Johannes de Garlandia or John of Garland was a medieval grammarian and university teacher. His dates of birth and death are unknown, but he probably lived from about 1190 to about 1270.

He was born in England, and studied at Oxford and then at the medieval University of Paris, where he was teaching by 1220. He lived and taught on the Left Bank at the Clos de Garlande, after which Rue Galande is named. This is the origin of the name by which he is usually known.  The main facts of his life are stated in his long poem De triumphis ecclesiae ("On the triumphs of the Church").
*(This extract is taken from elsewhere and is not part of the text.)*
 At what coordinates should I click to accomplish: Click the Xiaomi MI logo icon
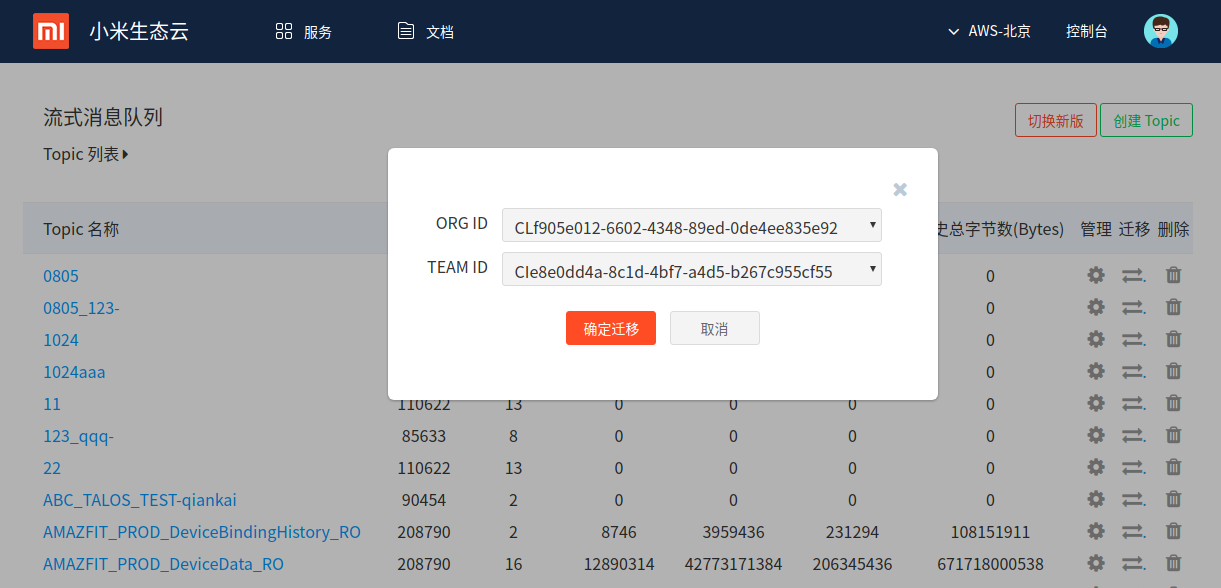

In 1229, he was one of the first Masters of the new University of Toulouse.  His poem Epithalamium Beatae Mariae Virginis was presented in 1230 to the Papal legate Romanus de Sancto Angelo, one of the founders of the university.  He was in Toulouse during the turbulent events of 1229–1231 (see Albigensian Crusade), which he describes in De Triumphis. After the death of bishop Foulques of Toulouse in 1231, the Cathars regained influence at Toulouse, university teachers ceased to be paid, and many considered it too dangerous to remain in the city. Johannes de Garlandia was one of those who escaped, disguising himself as a serf or slave.
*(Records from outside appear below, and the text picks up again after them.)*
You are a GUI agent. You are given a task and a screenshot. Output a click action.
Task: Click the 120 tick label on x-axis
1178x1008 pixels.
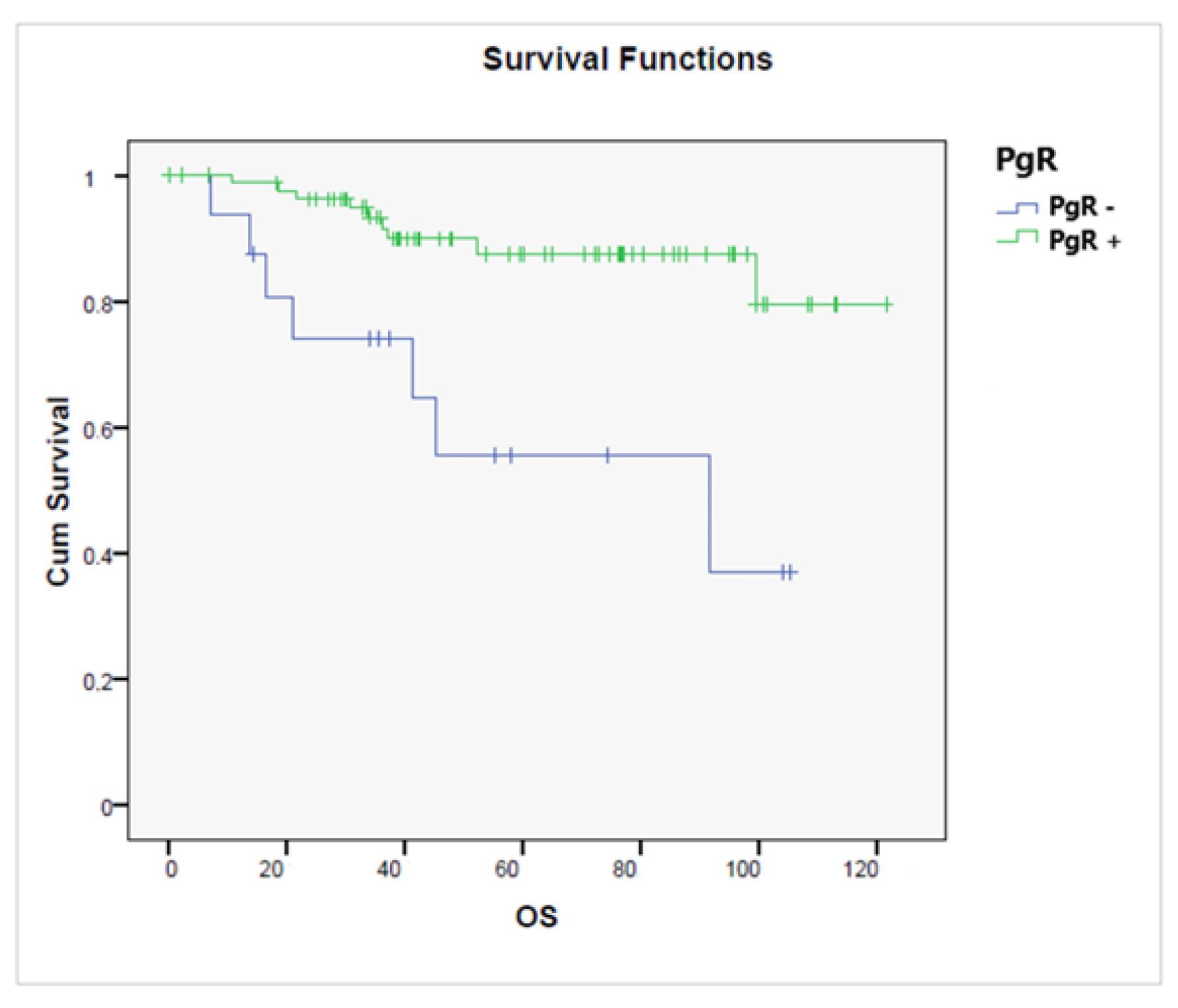click(x=861, y=869)
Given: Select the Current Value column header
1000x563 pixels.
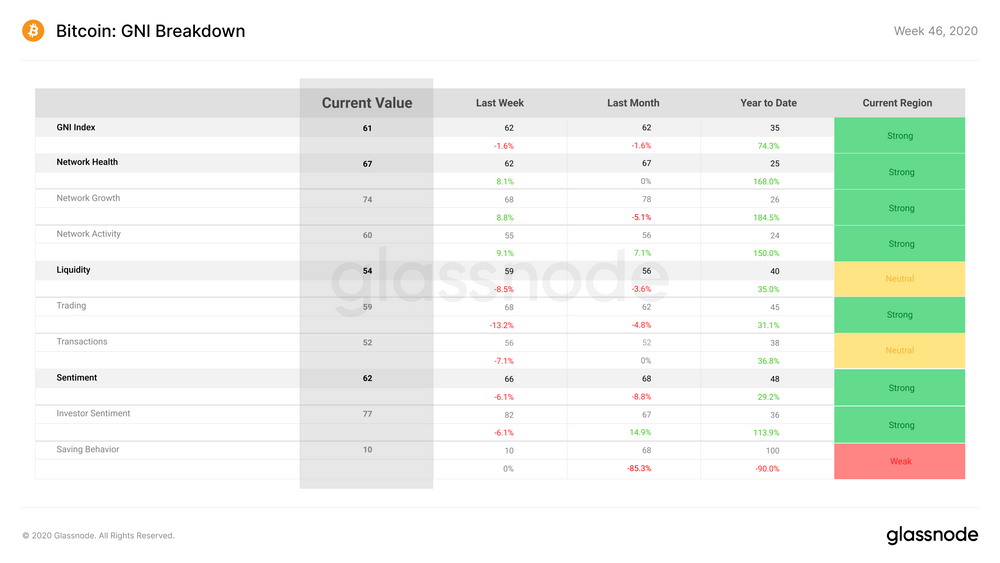Looking at the screenshot, I should (x=367, y=103).
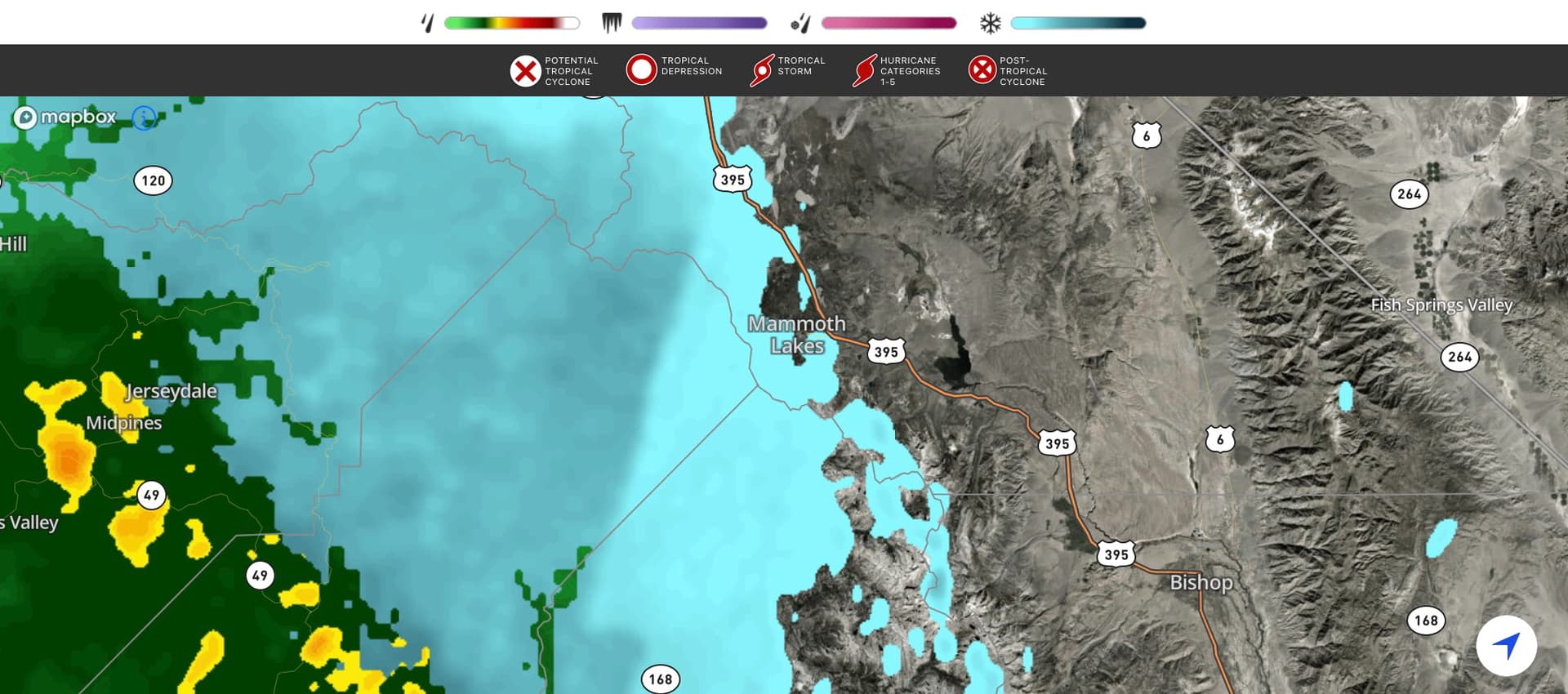Open the Mapbox info icon

[144, 118]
He returned to Paris, where Roger Bacon heard him lecture. He was still there in 1245, writing his poem De triumphis ecclesiae; he finished it in 1252. He was probably still alive in 1270.

Garland's grammatical works were much used in England, and were often printed by Richard Pynson and Wynkyn de Worde. He was also a voluminous Latin poet. The best known of his poems beside the De Triumphis Ecclesiae is Epithalamium beatae Mariae Virginis, contained in the same manuscript. Among his other works are his Dictionarius, a Latin vocabulary, the title of which is the origin of the word dictionary in English and several other languages; Compendium totius grammatices printed at Deventer in 1489; and two metrical treatises, entitled Synonyma and Equivoca, frequently printed at the close of the 15th century.

A treatise on alchemy, Compendium alchimiae, often printed under his name, was by a 14th-century writer named Ortolanus (Martin Ortolan, or Lortholain). The 11th century writings on computus by Garlandus have occasionally been attributed to Johannes de Garlandia.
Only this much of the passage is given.